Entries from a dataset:
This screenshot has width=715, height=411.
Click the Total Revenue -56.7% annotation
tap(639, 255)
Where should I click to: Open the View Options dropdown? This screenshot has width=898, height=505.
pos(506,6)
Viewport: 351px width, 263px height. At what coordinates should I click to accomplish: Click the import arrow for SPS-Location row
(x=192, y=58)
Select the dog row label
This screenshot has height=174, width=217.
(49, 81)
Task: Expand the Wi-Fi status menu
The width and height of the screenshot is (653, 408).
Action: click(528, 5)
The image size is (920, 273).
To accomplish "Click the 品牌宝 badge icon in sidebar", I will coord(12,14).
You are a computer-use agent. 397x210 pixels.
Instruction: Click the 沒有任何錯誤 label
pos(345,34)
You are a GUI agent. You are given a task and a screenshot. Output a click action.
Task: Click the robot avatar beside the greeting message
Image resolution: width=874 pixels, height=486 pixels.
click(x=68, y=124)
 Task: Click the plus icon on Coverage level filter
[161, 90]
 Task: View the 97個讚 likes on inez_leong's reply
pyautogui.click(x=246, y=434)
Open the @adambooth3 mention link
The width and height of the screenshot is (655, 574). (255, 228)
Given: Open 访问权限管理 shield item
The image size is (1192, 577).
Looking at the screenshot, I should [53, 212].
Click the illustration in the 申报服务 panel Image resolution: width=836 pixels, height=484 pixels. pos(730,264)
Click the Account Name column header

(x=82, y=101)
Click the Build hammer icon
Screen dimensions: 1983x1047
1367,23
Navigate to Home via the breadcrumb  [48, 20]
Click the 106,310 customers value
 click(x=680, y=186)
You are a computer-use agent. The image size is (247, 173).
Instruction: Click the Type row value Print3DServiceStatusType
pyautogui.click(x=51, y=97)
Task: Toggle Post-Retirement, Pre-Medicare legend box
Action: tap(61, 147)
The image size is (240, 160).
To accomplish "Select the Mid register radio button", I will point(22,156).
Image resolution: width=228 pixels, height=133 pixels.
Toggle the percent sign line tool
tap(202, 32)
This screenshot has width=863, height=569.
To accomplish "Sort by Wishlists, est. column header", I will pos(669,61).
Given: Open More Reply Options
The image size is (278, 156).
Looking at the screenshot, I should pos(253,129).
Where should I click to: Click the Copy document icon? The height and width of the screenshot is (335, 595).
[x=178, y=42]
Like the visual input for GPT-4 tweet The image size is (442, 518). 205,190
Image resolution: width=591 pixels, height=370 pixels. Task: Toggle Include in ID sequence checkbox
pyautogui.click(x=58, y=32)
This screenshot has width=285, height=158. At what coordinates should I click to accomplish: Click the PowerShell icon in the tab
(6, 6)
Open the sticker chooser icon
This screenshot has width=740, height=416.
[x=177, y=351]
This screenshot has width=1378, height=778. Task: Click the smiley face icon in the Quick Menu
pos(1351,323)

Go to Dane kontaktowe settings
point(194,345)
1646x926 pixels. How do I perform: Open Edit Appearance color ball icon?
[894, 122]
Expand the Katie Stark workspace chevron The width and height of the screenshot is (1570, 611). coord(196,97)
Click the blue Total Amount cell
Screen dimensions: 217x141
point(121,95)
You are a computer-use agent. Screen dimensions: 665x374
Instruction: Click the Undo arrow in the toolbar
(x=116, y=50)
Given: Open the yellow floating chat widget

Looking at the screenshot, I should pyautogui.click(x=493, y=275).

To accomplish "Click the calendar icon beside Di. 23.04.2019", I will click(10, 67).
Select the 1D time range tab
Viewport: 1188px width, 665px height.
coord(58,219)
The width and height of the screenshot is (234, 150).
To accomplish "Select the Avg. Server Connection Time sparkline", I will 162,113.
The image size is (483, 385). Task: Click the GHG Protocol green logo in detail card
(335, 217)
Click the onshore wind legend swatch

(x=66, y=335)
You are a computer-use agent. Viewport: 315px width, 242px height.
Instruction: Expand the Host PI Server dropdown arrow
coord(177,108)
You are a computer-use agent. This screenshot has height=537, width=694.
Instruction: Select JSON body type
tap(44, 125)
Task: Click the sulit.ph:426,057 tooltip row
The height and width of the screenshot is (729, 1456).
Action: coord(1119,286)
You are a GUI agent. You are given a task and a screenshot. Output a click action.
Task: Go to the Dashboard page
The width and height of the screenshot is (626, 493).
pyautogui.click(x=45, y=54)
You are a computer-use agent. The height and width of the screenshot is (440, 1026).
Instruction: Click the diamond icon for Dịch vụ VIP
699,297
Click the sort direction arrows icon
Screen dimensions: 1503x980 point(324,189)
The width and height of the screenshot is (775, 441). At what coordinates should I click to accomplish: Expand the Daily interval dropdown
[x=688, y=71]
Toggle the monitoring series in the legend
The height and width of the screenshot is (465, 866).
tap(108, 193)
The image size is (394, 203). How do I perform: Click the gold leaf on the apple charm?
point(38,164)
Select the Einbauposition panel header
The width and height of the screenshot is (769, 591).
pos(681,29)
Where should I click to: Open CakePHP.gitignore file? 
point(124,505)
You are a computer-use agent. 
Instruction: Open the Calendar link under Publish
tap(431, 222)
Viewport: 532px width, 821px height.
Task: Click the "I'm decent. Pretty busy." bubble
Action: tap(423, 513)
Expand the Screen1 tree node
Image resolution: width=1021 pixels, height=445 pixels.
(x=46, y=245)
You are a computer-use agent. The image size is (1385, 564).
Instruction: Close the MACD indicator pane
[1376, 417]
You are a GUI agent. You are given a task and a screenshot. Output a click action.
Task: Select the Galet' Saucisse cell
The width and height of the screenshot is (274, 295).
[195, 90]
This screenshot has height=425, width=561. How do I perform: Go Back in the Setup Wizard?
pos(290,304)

**What needs to be done**
Repeat every line of these rows verbatim, from the first row to the last.

**Finished task**
This screenshot has width=715, height=411.
Click the Total Revenue -56.7% annotation
tap(639, 255)
Where should I click to: Open the View Options dropdown? This screenshot has width=898, height=505.
pos(506,6)
Viewport: 351px width, 263px height. At what coordinates should I click to accomplish: Click the import arrow for SPS-Location row
(x=192, y=58)
Select the dog row label
This screenshot has height=174, width=217.
(49, 81)
Task: Expand the Wi-Fi status menu
The width and height of the screenshot is (653, 408).
Action: click(528, 5)
The image size is (920, 273).
To accomplish "Click the 品牌宝 badge icon in sidebar", I will coord(12,14).
You are a computer-use agent. 397x210 pixels.
Instruction: Click the 沒有任何錯誤 label
pos(345,34)
You are a GUI agent. You are given a task and a screenshot. Output a click action.
Task: Click the robot avatar beside the greeting message
Image resolution: width=874 pixels, height=486 pixels.
click(x=68, y=124)
 Task: Click the plus icon on Coverage level filter
[161, 90]
 Task: View the 97個讚 likes on inez_leong's reply
pyautogui.click(x=246, y=434)
Open the @adambooth3 mention link
The width and height of the screenshot is (655, 574). (255, 228)
Given: Open 访问权限管理 shield item
The image size is (1192, 577).
Looking at the screenshot, I should [53, 212].
Click the illustration in the 申报服务 panel Image resolution: width=836 pixels, height=484 pixels. pos(730,264)
Click the Account Name column header

(x=82, y=101)
Click the Build hammer icon
Screen dimensions: 1983x1047
1367,23
Navigate to Home via the breadcrumb  [48, 20]
Click the 106,310 customers value
 click(x=680, y=186)
You are a computer-use agent. The image size is (247, 173).
Instruction: Click the Type row value Print3DServiceStatusType
pyautogui.click(x=51, y=97)
Task: Toggle Post-Retirement, Pre-Medicare legend box
Action: tap(61, 147)
The image size is (240, 160).
To accomplish "Select the Mid register radio button", I will point(22,156).
Image resolution: width=228 pixels, height=133 pixels.
Toggle the percent sign line tool
tap(202, 32)
This screenshot has width=863, height=569.
To accomplish "Sort by Wishlists, est. column header", I will pos(669,61).
Given: Open More Reply Options
The image size is (278, 156).
Looking at the screenshot, I should pos(253,129).
Where should I click to: Click the Copy document icon? The height and width of the screenshot is (335, 595).
[x=178, y=42]
Like the visual input for GPT-4 tweet The image size is (442, 518). 205,190
Image resolution: width=591 pixels, height=370 pixels. Task: Toggle Include in ID sequence checkbox
pyautogui.click(x=58, y=32)
This screenshot has width=285, height=158. At what coordinates should I click to accomplish: Click the PowerShell icon in the tab
(6, 6)
Open the sticker chooser icon
This screenshot has width=740, height=416.
[x=177, y=351]
This screenshot has width=1378, height=778. Task: Click the smiley face icon in the Quick Menu
pos(1351,323)

Go to Dane kontaktowe settings
point(194,345)
1646x926 pixels. How do I perform: Open Edit Appearance color ball icon?
[894, 122]
Expand the Katie Stark workspace chevron The width and height of the screenshot is (1570, 611). coord(196,97)
Click the blue Total Amount cell
Screen dimensions: 217x141
point(121,95)
You are a computer-use agent. Screen dimensions: 665x374
Instruction: Click the Undo arrow in the toolbar
(x=116, y=50)
Given: Open the yellow floating chat widget

Looking at the screenshot, I should pyautogui.click(x=493, y=275).

To accomplish "Click the calendar icon beside Di. 23.04.2019", I will click(10, 67).
Select the 1D time range tab
Viewport: 1188px width, 665px height.
coord(58,219)
The width and height of the screenshot is (234, 150).
To accomplish "Select the Avg. Server Connection Time sparkline", I will 162,113.
The image size is (483, 385). Task: Click the GHG Protocol green logo in detail card
(335, 217)
Click the onshore wind legend swatch

(x=66, y=335)
You are a computer-use agent. Viewport: 315px width, 242px height.
Instruction: Expand the Host PI Server dropdown arrow
coord(177,108)
You are a computer-use agent. This screenshot has height=537, width=694.
Instruction: Select JSON body type
tap(44, 125)
Task: Click the sulit.ph:426,057 tooltip row
The height and width of the screenshot is (729, 1456).
Action: coord(1119,286)
You are a GUI agent. You are given a task and a screenshot. Output a click action.
Task: Go to the Dashboard page
The width and height of the screenshot is (626, 493).
pyautogui.click(x=45, y=54)
You are a computer-use agent. The height and width of the screenshot is (440, 1026).
Instruction: Click the diamond icon for Dịch vụ VIP
699,297
Click the sort direction arrows icon
Screen dimensions: 1503x980 point(324,189)
The width and height of the screenshot is (775, 441). At what coordinates should I click to accomplish: Expand the Daily interval dropdown
[x=688, y=71]
Toggle the monitoring series in the legend
The height and width of the screenshot is (465, 866).
tap(108, 193)
The image size is (394, 203). How do I perform: Click the gold leaf on the apple charm?
point(38,164)
Select the Einbauposition panel header
The width and height of the screenshot is (769, 591).
pos(681,29)
Where should I click to: Open CakePHP.gitignore file? 
point(124,505)
You are a computer-use agent. 
Instruction: Open the Calendar link under Publish
tap(431, 222)
Viewport: 532px width, 821px height.
Task: Click the "I'm decent. Pretty busy." bubble
Action: tap(423, 513)
Expand the Screen1 tree node
Image resolution: width=1021 pixels, height=445 pixels.
(x=46, y=245)
You are a computer-use agent. The image size is (1385, 564).
Instruction: Close the MACD indicator pane
[1376, 417]
You are a GUI agent. You are given a task and a screenshot. Output a click action.
Task: Select the Galet' Saucisse cell
The width and height of the screenshot is (274, 295).
[195, 90]
This screenshot has height=425, width=561. How do I perform: Go Back in the Setup Wizard?
pos(290,304)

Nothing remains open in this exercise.